Simplify: (a+2b+3c, 4a+5b+6c, 7a+8b+9c)

[courteous]

Homework Statement

"Simplify: (a+2b+3c, 4a+5b+6c, 7a+8b+9c)."
All of these are vectors (a=\vec{a}, etc.)

Homework Equations

I know that set of vectors \vec{x}_1+\cdots+\vec{x}_n \in V is linearly independent
if linear combination \alpha_1\vec{x}_1+\cdots+\alpha_n\vec{x}_n equals \vec{0}
iff all scalars \alpha_1\,\cdots,\alpha_n equal 0.

The Attempt at a Solution

(I don't understand it, although it's (partially) in my notebook)

(a+2b+3c, 4a+5b+6c, 7a+8b+9c) =
= (a,4a,7a) + (a,4a,8b) + (a,4a,9c) +
+ (a,5b,7a) + (a,5b,8b) + (a,5b,7a) +
+ (a,6c,8b) + ____0___ + ___0____ +
+ (2b,4a,9c) + (2b,6c,7a) +
+ (3c,4a,8b) + (3c,5b,7a) + =
= 48(a,b,c) 72(a,b,c) + 84(a,b,c) + 128(a,b,c) - 105(a,b,c) + 45(a,b,c)
= (a,b,c)(45+48-72+84+128)

The whole first 2 lines
" = (a,4a,7a) + (a,4a,8b) + (a,4a,9c) +
+ (a,5b,7a) + (a,5b,8b) + (a,5b,7a) + "
were removed, because these vectors were lin. dependent.

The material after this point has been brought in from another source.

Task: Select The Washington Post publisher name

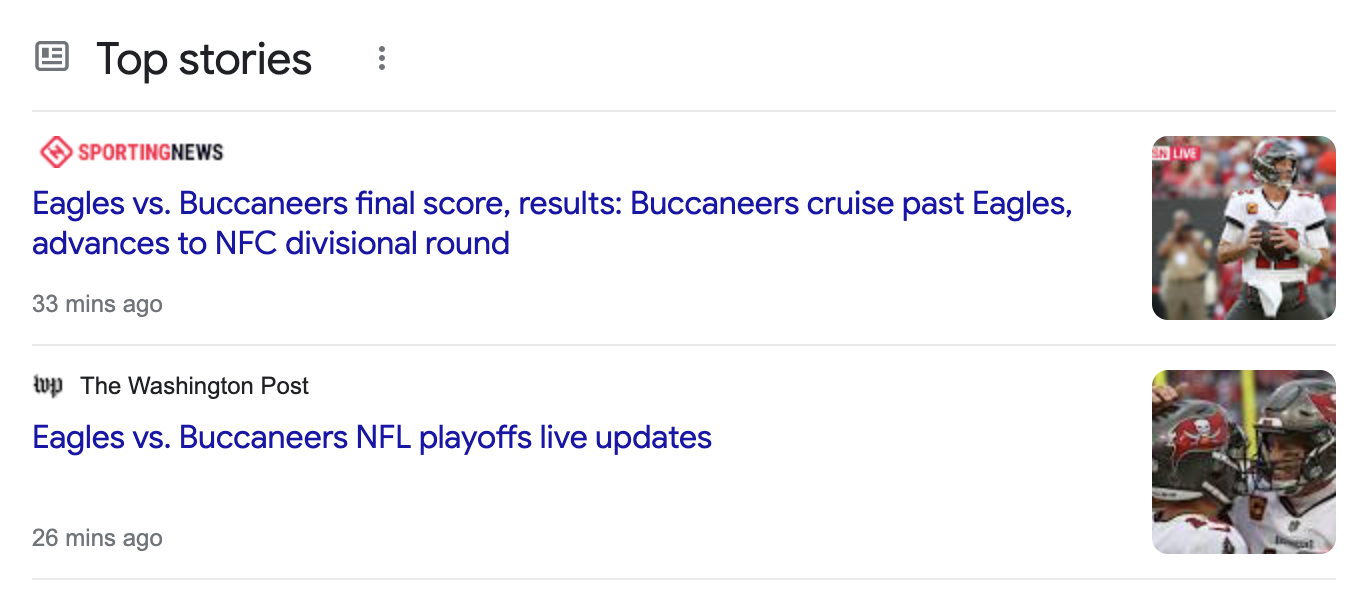Action: [x=194, y=386]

So, only vectors as (\alpha\vec{a}, \beta\vec{b}, \gamma\vec{c}) count as lin. independent. But, if you add some of the last "simplified" ones ...+(2b,4a,9c) + (2b,6c,7a) + (3c,4a,8b) + (3c,5b,7a) and add them, you don't get the original one?!

And, how is (a,6c,8b) same as 48(a,b,c)? Or where did 48 come from?



Addendum: How do you make strikethrough block of text? I've tried with HTML's <s> and <strike> and <del>, also found nothing with LaTeX.

 

[HallsofIvy]

What do you mean by "simplified"? What I would do is write it as a "linear combination" : (a+2b+3c, 4a+5b+6c, 7a+8b+9c)= a(1, 4, 7)+ b(2, 5, 8)+ c(3, 6, 9).

 

[courteous]

Instructions say (word-for-word):

Let \vec{a},\vec{b},\vec{c} be linearly independent. Simplify: (a+2b+3c, 4a+5b+6c, 7a+8b+9c).

PS: Where's the button for tex tags?